I would like to end this account with two remarks. The first has to do with the question of determining what name we can use to designate the phase we are now in. Are we better off speaking of ‘postmodernity’ or, as von Wright suggests, of ‘late modernity’? I have elsewhere explained my position at length on what to think of and on what to expect most probably from postmodernity; and, like von Wright, I think there is not much of a connection between the attitude of the most typical postmodernists and thinkers like Kraus or Wittgenstein. The essential reason for this is that postmodernism is a doctrine which remains fundamentally optimistic and that does no questioning of the necessity, if not to progress, at least to move forward. I once even proposed defining it as the conception according to which we know less than ever where we are going, and we should above all not try to find out, but in any case we know it is important to get there as fast as possible.

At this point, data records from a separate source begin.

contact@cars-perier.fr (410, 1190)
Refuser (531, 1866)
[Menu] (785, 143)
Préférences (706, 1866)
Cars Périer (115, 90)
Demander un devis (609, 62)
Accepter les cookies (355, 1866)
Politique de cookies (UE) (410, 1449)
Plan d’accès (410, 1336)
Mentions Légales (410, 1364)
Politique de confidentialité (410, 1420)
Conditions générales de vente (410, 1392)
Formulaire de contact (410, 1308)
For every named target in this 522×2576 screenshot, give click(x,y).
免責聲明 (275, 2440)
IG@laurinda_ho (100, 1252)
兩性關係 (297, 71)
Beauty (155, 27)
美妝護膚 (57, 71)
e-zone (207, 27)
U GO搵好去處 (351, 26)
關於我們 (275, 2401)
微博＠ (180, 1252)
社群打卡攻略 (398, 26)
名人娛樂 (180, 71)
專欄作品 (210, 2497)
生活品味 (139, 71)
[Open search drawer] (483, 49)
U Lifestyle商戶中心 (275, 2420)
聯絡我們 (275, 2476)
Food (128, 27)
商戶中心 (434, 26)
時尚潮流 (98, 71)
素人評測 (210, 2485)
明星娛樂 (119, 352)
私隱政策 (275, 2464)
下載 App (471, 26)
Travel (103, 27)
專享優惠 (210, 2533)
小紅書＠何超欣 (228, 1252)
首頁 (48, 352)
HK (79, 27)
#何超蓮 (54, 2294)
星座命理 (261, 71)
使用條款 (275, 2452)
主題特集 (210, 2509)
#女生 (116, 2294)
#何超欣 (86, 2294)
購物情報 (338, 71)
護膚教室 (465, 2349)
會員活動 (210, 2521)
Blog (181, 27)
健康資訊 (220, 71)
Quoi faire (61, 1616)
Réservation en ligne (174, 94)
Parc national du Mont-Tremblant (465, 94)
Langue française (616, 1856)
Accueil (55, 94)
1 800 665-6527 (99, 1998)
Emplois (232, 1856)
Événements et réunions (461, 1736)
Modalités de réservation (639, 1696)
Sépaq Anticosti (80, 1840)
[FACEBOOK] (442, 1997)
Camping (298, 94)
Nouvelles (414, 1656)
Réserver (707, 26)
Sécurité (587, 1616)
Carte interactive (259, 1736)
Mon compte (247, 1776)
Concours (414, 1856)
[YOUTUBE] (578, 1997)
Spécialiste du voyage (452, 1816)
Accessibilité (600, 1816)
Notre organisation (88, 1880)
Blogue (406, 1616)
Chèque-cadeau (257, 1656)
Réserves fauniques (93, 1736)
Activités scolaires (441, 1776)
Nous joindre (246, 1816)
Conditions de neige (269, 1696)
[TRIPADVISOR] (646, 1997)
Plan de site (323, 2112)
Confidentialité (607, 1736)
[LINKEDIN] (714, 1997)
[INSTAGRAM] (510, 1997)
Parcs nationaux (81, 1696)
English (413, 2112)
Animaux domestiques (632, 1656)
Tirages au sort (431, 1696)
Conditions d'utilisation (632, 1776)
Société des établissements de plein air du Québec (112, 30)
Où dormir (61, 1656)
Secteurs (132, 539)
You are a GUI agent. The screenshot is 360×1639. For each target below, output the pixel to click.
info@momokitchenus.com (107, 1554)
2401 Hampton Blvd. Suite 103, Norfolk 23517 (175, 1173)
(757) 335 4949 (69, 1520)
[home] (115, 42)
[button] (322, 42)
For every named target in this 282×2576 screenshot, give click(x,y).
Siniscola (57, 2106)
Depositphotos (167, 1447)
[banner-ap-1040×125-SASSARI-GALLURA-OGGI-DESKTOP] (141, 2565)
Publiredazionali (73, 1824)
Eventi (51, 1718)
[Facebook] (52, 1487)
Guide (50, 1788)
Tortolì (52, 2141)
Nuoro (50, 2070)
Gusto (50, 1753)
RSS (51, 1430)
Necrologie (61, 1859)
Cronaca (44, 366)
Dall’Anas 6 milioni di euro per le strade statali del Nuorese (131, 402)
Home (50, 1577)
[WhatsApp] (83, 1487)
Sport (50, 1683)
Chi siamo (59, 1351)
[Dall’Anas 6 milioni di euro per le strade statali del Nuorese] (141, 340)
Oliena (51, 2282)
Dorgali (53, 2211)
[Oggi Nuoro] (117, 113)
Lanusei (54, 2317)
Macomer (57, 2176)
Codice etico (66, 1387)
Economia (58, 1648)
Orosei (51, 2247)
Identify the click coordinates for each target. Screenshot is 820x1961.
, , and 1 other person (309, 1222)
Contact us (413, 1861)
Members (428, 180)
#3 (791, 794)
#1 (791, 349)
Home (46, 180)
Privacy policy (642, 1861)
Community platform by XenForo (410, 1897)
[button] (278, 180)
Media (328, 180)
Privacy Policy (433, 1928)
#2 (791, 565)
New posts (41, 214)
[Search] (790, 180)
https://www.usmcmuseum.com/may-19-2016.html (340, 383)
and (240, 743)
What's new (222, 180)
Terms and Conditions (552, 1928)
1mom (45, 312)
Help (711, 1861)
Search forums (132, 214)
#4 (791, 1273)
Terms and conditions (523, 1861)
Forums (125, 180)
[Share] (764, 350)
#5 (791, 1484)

This looks exactly, or at least far too much, like what indeed ended up being the imperative of modernity itself. Von Wright notes: ‘if Late Modernity is predominantly a sombre mood, the undercurrent in it which calls itself post-modern is predominantly hopeful. It sees modernity as something essentially overcome, transcended, and in post-modernity a beginning and a promise of a renewal in culture and forms of life’. Von Wright adds that ‘a sceptic may prefer to see in the post-modern phenomena symptoms of the malaise of modernity rather than a cure for it’, and that is how he himself is inclined to see them. That is also exactly what I think as characteristics of postmodernity, perceived them, as far as he was concerned, not as signs that we are entering into a new era, but as symptoms of the hesitations and contradictions in which modernity itself has already been caught for some time, and which it cannot escape.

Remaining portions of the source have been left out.